Lawmakers and Gov. Ed Rendell ignored the warnings. They were beaten down by the annual rallies of motorcyclists at the Capitol who demanded the freedom to be irresponsible -- and never mind that the state has always required those driving machines on the road to do so with the greatest regard for safety. That is why there are speed limits. That is why motoring when addled by alcohol or drugs is forbidden. No right of personal freedom covers such recklessness.
Driving is a privilege, not a right, and the social cost of letting motorcyclists indulge themselves by riding without approved safety gear is now beyond argument. The first evidence emerged in 2006 when the state Legislative Budget and Finance Committee, fulfilling a request made by lawmakers when they repealed the helmet law, reported a 33 percent increase in trauma center admission rates for motorcycle-related head injuries and an 11 percent rise in deaths.
The latest evidence is both more comprehensive and more alarming. By looking at discharge data from all acute-care hospitals for the two years preceding the helmet law repeal and the two years following, researchers from several of Pitt's Schools of Health Sciences found a 32 percent increase in head injury deaths and a 42 percent increase in head injury hospitalizations among motorcycle users.

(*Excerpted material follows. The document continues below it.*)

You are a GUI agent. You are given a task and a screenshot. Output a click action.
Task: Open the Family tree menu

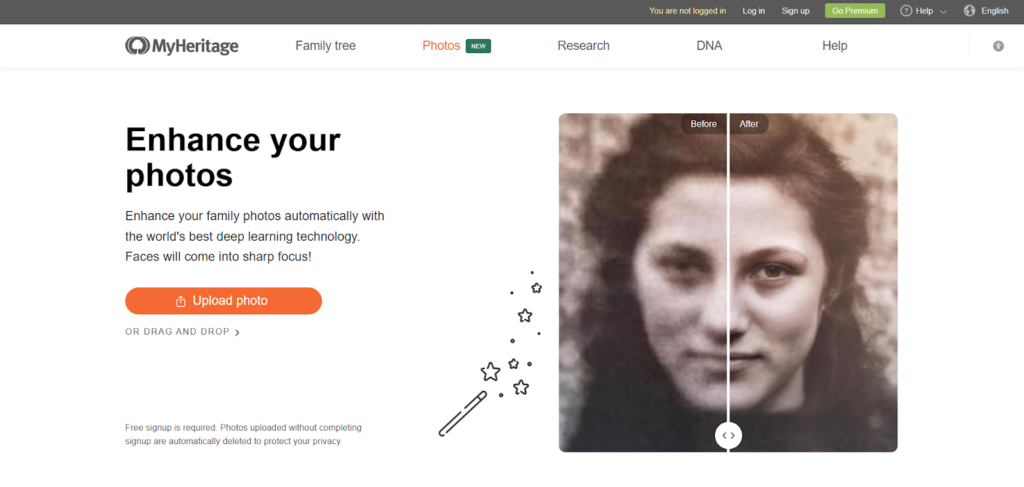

The Pitt study did something else: It put startling dollar figures to the cost of the carnage. The number of motorcyclists with head injuries requiring further care at facilities for rehabilitation and long-term care jumped 87 percent after repeal. Acute-care hospital charges for motorcycle-related head injuries rose 132 percent, reaching $124.2 million in the years 2004 and 2005.
Guess who pays? We all do. As the ancient wisdom tells us, no man is an island. Every motorcyclist who claims it is his (or her) right alone to decide whether to wear a helmet and then crashes and suffers a needless brain injury drags so many others into the tragic equation -- the paramedics and police responding to an emergency, the doctors and staff at hospitals, the devastated relatives and friends. All this work and pointless misery, the sacrifice heaped upon the altar of personal freedom, plays out to the steady ticking of rising health-care costs that all of society pays in the end.
To object to this is not to embrace a nanny state. It is to stand up for common sense and responsible behavior. It's very clear now that Pennsylvania made a tragic mistake in 2003. If Gov. Rendell and lawmakers are content with this legacy of blood and tears needlessly shed, they should do nothing.
But if they have a conscience and consider the plain evidence, they should pass House Bill 945, sponsored by Rep. Dan Frankel, D-Squirrel Hill, which would make helmets mandatory once again. Otherwise, "we told you so" will go on being joylessly repeated with every new and avoidable tragedy.